The Honolulu City Council advanced a measure calling for a moratorium on “Monster Homes.”  HPR’s Wayne Yoshioka reports.

The current version of Bill 110 would temporarily stop the issuance of building permits for homes larger than 3,500 square feet.  All exceptions would have to be approved by the Honolulu City Council.  Alexander and Baldwin Properties senior vice president, Alan Arakawa, testified on the bill and says it would impact residential lot owners the most.

Alan Arakawa, senior VP for Alexander & Baldwin properties supports floor area ratio to determine house size.
Credit Wayne Yoshioka

“We think that lot size should be factored into the establishment of maximum building size.  Floor area ration or FAR as suggested by DPP, we think, is appropriate and reasonable.”

Businessman Victor Young supports the moratorium on Monster Homes but doesn’t support Bill 110 as currently written.

“A lot of families are consolidating homes.  They are actually moving in with their kupuna to maybe take care of them in the future.  And if there’s a stop in permits for two years just to do this research, it will, number one, hurt the economy and actually not help the situation itself.”

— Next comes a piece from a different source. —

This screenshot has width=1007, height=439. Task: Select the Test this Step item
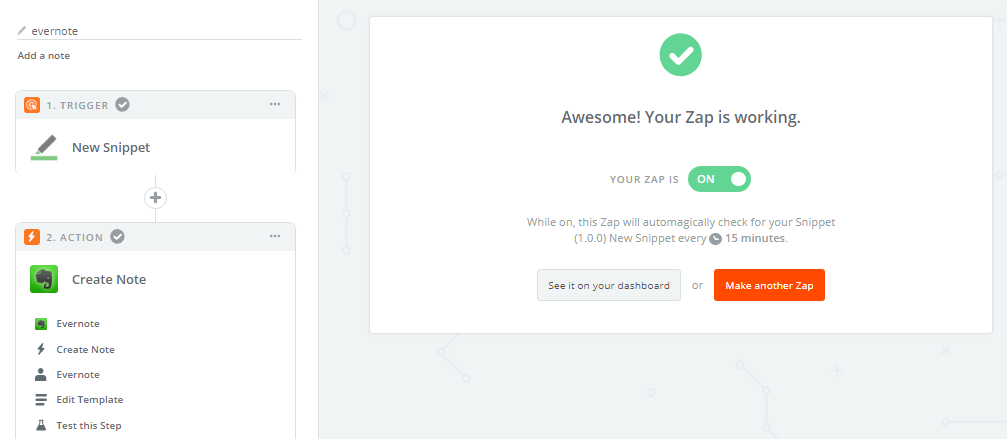pos(89,425)
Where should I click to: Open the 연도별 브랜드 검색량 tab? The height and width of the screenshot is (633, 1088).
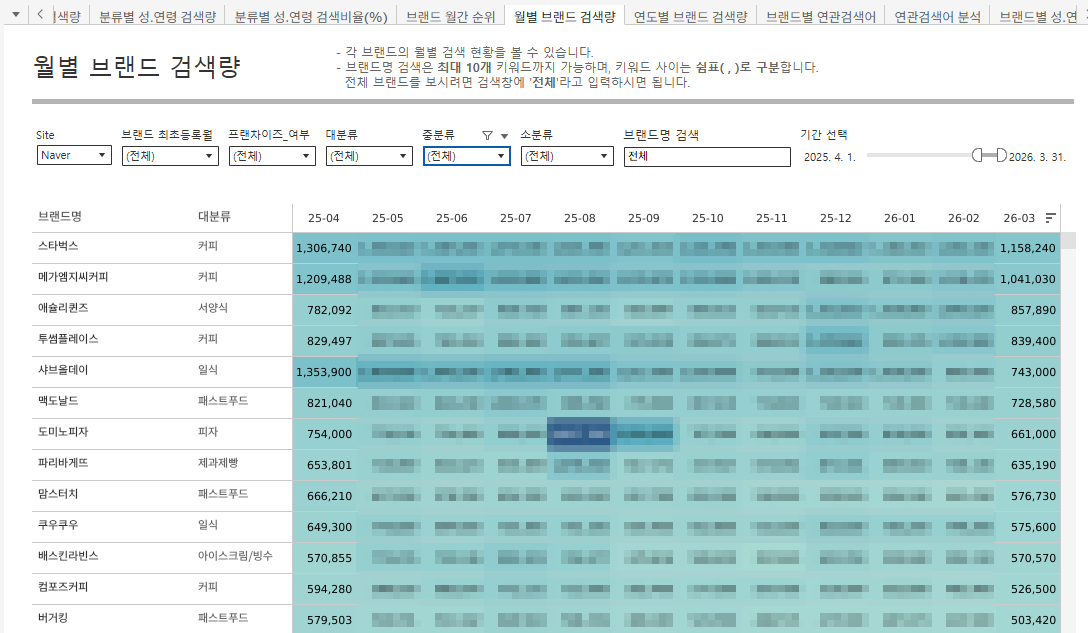690,16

Councilmember Trevor Ozawa drafted an amendment to the bill which he plans to introduce at the next Planning Committee Hearing.  His version will base house size on floor area ratio, FAR.

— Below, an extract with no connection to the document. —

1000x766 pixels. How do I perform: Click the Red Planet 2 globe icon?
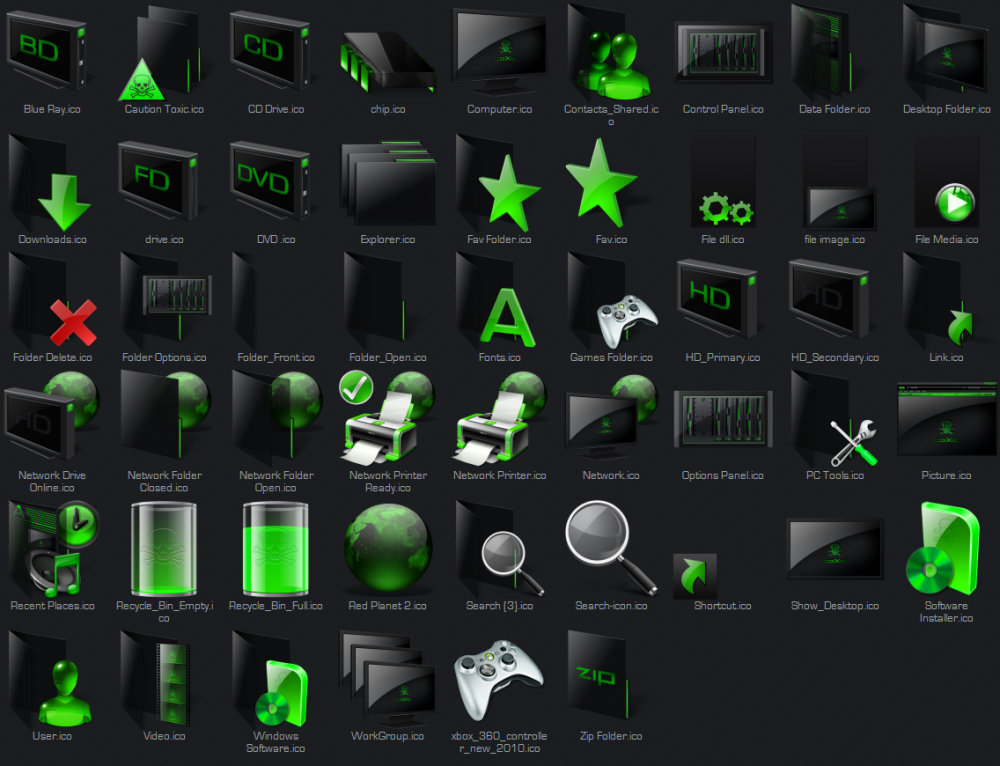(x=387, y=548)
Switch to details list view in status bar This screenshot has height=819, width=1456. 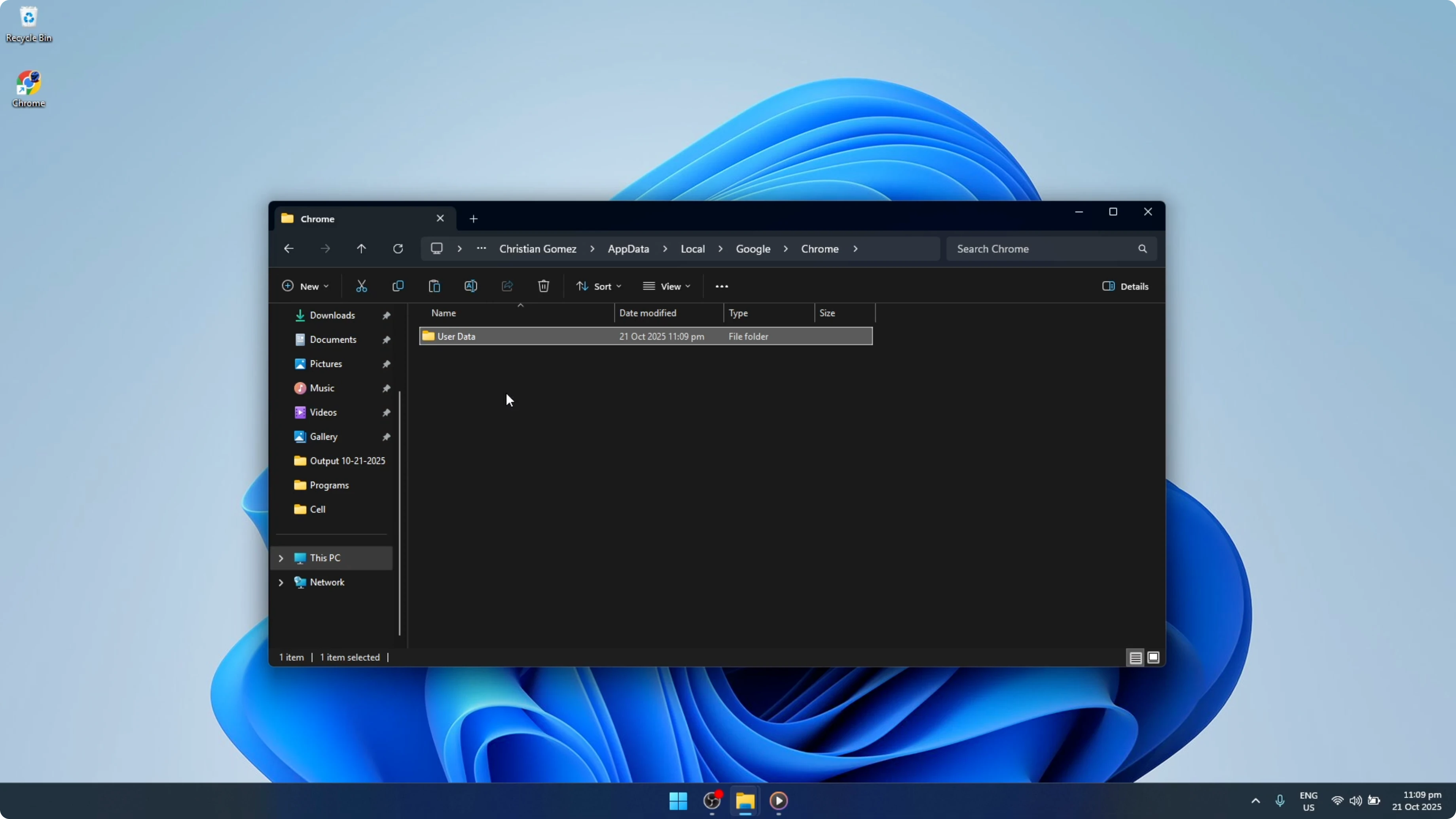point(1136,657)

“Utilizing FAR is the fairest way to determine the size of the house and property.  This will allow property owners the ability to construct a reasonably sized home on small lots and wouldn’t punish property owners who have larger lots.”

But, City Council Planning Committee chair, Ikaika Anderson, says he’s willing to revisit the floor area ratio proposal, which he believes could be difficult.

A special Planning Committee meeting is scheduled Monday
Credit w

“Some of these smaller properties, the R-3.5 which allow one dwelling per 35-hundred square foot of lot area; R-5, which allow one dwelling per 5-thousand square feet of lot area; R-7.5, which allows one dwelling per 7,500 square feet of lot area; would be rather small.  That said, as the chair of the committee, I’m willing to take another look at that as we take this measure back to committee.”

A special meeting for the Planning Committee and Bill 110 is scheduled for Monday.   Wayne Yoshioka, HPR News.